SOURCE DATA Block Start
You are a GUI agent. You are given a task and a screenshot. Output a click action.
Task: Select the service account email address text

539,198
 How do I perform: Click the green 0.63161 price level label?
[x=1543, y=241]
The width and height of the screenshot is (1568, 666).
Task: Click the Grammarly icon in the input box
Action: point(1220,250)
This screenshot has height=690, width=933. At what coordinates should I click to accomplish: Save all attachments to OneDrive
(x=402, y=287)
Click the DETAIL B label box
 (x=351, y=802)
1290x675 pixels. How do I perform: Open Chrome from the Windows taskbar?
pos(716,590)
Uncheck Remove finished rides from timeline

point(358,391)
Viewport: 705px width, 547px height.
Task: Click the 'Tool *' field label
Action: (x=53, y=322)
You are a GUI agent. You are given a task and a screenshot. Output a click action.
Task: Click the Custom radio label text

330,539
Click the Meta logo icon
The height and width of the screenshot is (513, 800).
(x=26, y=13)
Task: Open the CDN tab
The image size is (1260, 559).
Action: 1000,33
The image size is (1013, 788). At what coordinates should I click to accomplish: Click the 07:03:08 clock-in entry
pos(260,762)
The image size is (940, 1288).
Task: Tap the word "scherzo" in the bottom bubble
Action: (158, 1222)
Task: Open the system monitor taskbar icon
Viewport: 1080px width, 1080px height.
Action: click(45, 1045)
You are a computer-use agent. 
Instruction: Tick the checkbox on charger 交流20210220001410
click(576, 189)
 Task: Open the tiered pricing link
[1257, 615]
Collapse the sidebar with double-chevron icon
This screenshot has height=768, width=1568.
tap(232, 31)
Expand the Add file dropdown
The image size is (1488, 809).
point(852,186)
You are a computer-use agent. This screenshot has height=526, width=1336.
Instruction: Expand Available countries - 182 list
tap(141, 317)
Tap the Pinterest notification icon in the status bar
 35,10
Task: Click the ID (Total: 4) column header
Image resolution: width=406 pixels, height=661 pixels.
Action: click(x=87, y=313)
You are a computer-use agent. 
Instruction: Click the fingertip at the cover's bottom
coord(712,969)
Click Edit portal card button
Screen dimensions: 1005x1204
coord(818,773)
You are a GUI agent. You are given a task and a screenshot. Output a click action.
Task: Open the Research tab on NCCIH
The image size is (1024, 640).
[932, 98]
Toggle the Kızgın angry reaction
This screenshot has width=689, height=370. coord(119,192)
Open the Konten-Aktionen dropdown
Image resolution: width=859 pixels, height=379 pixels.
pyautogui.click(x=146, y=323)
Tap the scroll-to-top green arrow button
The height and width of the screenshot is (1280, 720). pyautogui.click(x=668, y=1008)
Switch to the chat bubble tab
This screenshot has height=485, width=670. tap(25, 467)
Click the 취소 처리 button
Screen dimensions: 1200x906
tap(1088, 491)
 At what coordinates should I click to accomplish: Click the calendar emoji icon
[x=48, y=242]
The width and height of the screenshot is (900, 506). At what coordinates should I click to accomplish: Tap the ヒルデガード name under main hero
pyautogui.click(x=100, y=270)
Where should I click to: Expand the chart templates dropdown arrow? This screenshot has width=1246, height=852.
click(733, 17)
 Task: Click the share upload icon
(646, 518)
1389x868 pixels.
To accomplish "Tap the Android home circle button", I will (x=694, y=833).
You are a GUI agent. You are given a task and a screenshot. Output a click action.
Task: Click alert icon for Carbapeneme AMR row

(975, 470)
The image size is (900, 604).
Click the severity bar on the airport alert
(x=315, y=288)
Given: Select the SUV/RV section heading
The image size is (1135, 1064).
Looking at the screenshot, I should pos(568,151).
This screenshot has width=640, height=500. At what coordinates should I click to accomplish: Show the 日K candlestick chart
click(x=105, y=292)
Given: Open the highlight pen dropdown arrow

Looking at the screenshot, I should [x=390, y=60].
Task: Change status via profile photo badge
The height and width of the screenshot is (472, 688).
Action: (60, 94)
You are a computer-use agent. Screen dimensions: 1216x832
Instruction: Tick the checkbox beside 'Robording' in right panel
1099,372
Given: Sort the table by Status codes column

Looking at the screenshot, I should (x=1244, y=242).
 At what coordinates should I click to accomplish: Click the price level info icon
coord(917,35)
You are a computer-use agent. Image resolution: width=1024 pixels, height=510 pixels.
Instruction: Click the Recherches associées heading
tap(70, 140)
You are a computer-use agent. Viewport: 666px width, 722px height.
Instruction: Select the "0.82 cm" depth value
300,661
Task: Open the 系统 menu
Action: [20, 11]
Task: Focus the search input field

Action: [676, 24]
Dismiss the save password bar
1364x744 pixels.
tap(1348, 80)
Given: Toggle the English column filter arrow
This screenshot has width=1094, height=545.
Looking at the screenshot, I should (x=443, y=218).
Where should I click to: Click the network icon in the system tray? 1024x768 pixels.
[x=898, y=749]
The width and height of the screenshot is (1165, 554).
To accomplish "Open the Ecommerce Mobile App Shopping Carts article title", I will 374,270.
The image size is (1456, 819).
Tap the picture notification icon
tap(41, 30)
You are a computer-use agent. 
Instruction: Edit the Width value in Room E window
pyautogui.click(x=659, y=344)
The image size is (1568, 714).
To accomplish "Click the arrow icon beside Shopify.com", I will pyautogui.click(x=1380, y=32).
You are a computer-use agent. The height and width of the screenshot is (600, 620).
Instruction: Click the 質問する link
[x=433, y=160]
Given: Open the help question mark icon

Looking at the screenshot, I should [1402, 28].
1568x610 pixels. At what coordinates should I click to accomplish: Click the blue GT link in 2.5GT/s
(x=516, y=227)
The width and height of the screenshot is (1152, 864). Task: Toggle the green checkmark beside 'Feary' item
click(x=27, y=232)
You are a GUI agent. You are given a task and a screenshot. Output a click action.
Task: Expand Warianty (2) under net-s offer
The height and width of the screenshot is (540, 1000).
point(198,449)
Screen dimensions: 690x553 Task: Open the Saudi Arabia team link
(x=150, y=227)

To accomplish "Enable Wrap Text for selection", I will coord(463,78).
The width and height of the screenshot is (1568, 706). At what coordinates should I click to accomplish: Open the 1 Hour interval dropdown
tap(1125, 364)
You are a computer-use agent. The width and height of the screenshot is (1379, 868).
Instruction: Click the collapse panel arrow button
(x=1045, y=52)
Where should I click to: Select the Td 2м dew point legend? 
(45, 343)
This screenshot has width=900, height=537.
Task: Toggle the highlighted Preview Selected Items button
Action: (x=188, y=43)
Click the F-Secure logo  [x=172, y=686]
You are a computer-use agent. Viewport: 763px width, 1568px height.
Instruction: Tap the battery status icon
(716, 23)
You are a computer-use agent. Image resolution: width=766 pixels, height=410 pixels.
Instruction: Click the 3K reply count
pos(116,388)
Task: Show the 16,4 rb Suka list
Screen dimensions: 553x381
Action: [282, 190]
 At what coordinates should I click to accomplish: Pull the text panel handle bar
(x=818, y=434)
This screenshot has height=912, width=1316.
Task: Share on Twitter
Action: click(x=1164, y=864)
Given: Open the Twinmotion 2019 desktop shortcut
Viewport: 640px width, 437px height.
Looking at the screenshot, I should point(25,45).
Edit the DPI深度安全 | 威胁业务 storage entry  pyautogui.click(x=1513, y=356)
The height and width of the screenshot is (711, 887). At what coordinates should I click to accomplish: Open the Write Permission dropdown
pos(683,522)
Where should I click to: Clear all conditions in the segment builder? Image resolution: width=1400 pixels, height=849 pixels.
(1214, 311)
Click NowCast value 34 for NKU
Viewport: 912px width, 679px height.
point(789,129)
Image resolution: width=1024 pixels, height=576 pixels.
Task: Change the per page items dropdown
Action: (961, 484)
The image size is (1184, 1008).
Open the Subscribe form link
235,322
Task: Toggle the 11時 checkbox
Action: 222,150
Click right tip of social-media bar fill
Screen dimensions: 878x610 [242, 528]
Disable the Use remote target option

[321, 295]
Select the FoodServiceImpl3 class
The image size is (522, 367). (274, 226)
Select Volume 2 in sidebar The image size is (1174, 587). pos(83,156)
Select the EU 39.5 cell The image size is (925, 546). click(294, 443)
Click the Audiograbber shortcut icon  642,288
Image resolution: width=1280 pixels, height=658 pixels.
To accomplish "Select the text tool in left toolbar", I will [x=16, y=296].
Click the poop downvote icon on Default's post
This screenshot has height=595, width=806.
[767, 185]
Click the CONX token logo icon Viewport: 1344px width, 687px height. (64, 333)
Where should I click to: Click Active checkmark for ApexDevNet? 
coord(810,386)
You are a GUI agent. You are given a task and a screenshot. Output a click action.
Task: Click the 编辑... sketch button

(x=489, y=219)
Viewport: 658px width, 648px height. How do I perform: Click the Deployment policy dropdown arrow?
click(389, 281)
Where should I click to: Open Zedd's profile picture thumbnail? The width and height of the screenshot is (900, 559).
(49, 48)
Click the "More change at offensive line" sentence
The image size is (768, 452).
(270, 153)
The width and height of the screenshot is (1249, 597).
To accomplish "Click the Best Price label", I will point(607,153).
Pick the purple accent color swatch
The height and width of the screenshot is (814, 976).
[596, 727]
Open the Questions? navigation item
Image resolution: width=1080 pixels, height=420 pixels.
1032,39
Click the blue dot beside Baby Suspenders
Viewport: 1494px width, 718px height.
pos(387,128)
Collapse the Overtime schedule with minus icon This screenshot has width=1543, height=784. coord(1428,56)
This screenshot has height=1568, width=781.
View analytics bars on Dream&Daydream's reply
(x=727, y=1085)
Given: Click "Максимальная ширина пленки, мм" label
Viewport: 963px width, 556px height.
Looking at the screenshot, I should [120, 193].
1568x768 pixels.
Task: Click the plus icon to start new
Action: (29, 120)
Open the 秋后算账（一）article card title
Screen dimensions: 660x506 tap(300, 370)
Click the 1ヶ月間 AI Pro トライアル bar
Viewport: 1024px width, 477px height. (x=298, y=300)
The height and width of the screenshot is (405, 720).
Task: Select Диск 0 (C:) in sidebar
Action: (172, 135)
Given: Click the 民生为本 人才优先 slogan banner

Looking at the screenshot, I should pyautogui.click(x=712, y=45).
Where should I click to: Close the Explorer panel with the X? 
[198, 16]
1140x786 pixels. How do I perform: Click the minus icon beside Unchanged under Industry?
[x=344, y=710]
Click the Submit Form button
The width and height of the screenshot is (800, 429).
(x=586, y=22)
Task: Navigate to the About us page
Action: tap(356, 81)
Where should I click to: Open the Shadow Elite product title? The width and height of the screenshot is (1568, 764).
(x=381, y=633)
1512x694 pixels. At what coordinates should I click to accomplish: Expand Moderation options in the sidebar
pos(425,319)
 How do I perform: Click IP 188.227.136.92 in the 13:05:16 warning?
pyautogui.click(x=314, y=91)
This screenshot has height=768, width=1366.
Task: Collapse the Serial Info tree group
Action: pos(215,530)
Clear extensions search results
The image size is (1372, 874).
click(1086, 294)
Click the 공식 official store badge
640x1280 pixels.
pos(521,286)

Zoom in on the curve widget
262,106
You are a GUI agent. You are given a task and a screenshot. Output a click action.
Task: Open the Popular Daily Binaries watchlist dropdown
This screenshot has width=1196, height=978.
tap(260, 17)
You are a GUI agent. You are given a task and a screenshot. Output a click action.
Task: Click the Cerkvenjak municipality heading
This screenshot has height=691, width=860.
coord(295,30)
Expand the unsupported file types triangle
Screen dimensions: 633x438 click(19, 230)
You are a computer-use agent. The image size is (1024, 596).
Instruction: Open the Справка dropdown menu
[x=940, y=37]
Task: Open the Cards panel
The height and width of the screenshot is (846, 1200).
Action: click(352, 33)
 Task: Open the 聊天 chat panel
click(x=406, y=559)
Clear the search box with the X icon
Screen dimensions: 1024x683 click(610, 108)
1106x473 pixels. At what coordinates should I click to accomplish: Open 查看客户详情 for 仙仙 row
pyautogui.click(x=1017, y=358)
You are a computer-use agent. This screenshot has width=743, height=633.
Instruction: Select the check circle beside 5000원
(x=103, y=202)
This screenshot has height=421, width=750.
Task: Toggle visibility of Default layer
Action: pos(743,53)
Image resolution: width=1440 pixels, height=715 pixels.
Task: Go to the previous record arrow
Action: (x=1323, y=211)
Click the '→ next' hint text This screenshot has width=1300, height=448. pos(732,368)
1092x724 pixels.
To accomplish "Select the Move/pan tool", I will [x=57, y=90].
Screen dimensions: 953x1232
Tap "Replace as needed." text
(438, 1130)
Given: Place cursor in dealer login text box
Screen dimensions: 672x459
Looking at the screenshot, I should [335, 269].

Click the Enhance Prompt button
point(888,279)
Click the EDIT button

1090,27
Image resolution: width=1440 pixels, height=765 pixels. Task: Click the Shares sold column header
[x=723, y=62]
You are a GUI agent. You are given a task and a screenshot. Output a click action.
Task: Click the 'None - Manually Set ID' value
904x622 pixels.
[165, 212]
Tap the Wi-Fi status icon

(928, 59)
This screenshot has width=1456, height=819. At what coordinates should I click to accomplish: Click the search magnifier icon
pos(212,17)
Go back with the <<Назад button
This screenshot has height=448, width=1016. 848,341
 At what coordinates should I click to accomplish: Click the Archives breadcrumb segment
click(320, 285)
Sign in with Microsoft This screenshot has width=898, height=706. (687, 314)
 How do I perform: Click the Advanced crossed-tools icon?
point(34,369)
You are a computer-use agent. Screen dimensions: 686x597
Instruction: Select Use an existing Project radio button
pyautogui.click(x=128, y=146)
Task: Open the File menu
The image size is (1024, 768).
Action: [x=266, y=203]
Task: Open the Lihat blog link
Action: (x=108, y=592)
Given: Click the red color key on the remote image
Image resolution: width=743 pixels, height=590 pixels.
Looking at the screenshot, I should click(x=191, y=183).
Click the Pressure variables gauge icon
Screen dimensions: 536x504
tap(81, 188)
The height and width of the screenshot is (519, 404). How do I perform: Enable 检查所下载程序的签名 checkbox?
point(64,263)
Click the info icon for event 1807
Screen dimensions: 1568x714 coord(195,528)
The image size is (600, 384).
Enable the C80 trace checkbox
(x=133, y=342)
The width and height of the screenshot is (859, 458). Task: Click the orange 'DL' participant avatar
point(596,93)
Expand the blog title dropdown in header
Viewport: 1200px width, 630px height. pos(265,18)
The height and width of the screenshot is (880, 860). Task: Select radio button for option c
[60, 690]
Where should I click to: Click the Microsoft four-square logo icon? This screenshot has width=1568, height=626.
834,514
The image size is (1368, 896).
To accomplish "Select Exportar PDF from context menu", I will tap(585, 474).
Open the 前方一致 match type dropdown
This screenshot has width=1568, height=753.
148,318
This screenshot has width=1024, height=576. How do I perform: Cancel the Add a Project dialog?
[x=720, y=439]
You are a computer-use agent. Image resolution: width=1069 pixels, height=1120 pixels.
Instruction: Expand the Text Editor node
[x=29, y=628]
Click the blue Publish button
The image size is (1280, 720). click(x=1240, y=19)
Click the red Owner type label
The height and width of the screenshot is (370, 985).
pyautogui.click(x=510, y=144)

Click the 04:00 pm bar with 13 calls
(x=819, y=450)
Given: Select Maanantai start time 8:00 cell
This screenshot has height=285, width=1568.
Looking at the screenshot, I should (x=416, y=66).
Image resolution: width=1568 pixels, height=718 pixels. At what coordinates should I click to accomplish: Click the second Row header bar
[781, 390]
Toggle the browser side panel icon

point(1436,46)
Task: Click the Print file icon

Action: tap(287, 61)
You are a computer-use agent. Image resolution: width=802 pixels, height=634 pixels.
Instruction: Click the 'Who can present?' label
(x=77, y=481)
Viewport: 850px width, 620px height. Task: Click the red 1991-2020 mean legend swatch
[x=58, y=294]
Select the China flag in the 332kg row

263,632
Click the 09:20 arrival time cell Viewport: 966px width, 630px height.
SOURCE DATA Block End
## WORK TO BE COMPLETED
Every line with the word "cell" in it should be copied from the listing above.

## ANSWER TO THIS PROBLEM
Select the EU 39.5 cell The image size is (925, 546). click(294, 443)
Given: Select Maanantai start time 8:00 cell
Click the 09:20 arrival time cell Viewport: 966px width, 630px height.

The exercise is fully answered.